◆ GOALS:
1 - Answer these from the salary article:
(a) What four things does it say to consider when assessing your personal value?
(b) Which two benefits does it give as examples of ones you may need?
(c) Which websites does it name for researching salaries?
2 - Reproduce the salary article word for word, everything from "- Final Thoughts" down to "benefit are personal.".
3 - For each statement, say yes or no depending on whether the salary article agrees, and quote the words that decide it.
(a) The application and end benefit of a personal finance strategy are personal.
(b) Only one website can calculate salary.
(c) Salary research on the Internet should come before looking at your personal values and needs.

◆ EXCERPTED PASSAGE:
"""

Table of Contents Hide
- How Much Should I Be Making?
- What Determines My Salary?
- How Much Should I Save Every Month?
- What Is Personal Finance Strategy?
- Why Do I Need A Personal Finance Strategy?
- How To Stick To A Personal Finance Strategy
- How much should I Be Making? How To Negotiate Your Earnings?
- How Much Should I Be Making At 30?
- Final Thoughts
- Learn More
No matter where you’re working and how long you’ve been working, you need to ask yourself, “How much money should I be making?”
Having a personal finance strategy is a duty to follow. While there may be guidelines and cues to be followed, the application and end benefit are personal.
In the wake of economic meltdown and uncertainties, the idea of garnering as much money as you can is as true as it can be. Nevertheless, in this article, we’ll ponder on how much you should be making.
How Much Should I Be Making?
If no one is talking about how much you should be making, where do you intend to start from?
To determine your potential monetary value, you need to do the following:
#1 Know your personal value
To ascertain your personal value, you need to assess your personal background and preferences. At this point, you need to consider your educational level, job requirements, skills, and location.
When you gather this relevant information, you now need to consider the standard of living, your possible salary, and your lifestyle.
Remember to also include benefits you may need such as health insurance or a student loan assistance program. All of this will help when you begin to research job comparisons and opportunities.
#2 Research on Typical Salaries
After taking a look at your personal values and needs, take your search to the Internet. There are several websites that can calculate salary, so finding one that fits what you are looking for is important. This can be done on Glassdoor, PayScale, Educate to career, LinkedIn salary, and a whole lot more.

"""

◆ DATA EXCERPTS:
"""

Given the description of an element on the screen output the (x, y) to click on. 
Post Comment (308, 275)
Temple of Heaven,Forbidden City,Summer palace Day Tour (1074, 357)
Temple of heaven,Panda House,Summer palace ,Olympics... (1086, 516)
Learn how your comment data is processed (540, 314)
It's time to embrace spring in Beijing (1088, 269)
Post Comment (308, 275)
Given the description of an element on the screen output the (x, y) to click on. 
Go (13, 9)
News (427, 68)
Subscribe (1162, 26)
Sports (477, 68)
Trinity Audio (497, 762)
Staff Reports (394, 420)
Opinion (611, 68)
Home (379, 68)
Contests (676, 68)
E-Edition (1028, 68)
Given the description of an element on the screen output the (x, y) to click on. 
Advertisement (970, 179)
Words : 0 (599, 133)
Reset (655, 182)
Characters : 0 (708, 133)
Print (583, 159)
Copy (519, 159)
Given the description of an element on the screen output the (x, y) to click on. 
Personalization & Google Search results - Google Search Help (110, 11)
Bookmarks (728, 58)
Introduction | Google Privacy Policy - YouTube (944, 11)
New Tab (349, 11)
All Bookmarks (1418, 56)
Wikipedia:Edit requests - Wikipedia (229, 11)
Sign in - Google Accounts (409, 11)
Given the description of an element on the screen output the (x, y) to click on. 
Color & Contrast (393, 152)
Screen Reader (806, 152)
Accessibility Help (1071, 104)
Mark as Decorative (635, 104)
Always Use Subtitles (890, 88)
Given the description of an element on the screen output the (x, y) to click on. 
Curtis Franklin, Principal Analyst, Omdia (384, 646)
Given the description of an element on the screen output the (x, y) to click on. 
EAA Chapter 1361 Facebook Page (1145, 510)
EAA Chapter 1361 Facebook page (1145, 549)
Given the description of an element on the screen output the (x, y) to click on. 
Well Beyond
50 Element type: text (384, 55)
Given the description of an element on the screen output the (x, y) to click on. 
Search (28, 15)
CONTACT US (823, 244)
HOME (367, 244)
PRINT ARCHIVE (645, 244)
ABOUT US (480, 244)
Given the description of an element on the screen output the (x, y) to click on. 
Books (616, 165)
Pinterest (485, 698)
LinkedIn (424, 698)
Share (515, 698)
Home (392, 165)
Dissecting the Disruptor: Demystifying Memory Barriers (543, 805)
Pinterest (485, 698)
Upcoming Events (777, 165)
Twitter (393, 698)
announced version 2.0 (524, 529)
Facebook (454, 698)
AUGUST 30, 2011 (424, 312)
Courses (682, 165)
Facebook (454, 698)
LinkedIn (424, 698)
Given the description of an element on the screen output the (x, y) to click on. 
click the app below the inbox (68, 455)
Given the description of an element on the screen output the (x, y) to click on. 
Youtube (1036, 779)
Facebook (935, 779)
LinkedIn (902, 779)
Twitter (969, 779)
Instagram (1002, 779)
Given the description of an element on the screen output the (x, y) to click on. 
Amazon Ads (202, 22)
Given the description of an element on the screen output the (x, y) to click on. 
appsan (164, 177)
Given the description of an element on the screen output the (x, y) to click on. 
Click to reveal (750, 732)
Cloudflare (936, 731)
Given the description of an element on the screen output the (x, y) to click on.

"""

◆ SOLUTIONS TO EACH TASK:
1 -
(a) Educational level, job requirements, skills, and location.
(b) Health insurance and a student loan assistance program.
(c) Glassdoor, PayScale, Educate to career, and LinkedIn salary.

2 -
- Final Thoughts
- Learn More
No matter where you’re working and how long you’ve been working, you need to ask yourself, “How much money should I be making?”
Having a personal finance strategy is a duty to follow. While there may be guidelines and cues to be followed, the application and end benefit are personal.

3 -
(a) Yes: "While there may be guidelines and cues to be followed, the application and end benefit are personal."
(b) No: "There are several websites that can calculate salary"
(c) No: "After taking a look at your personal values and needs, take your search to the Internet."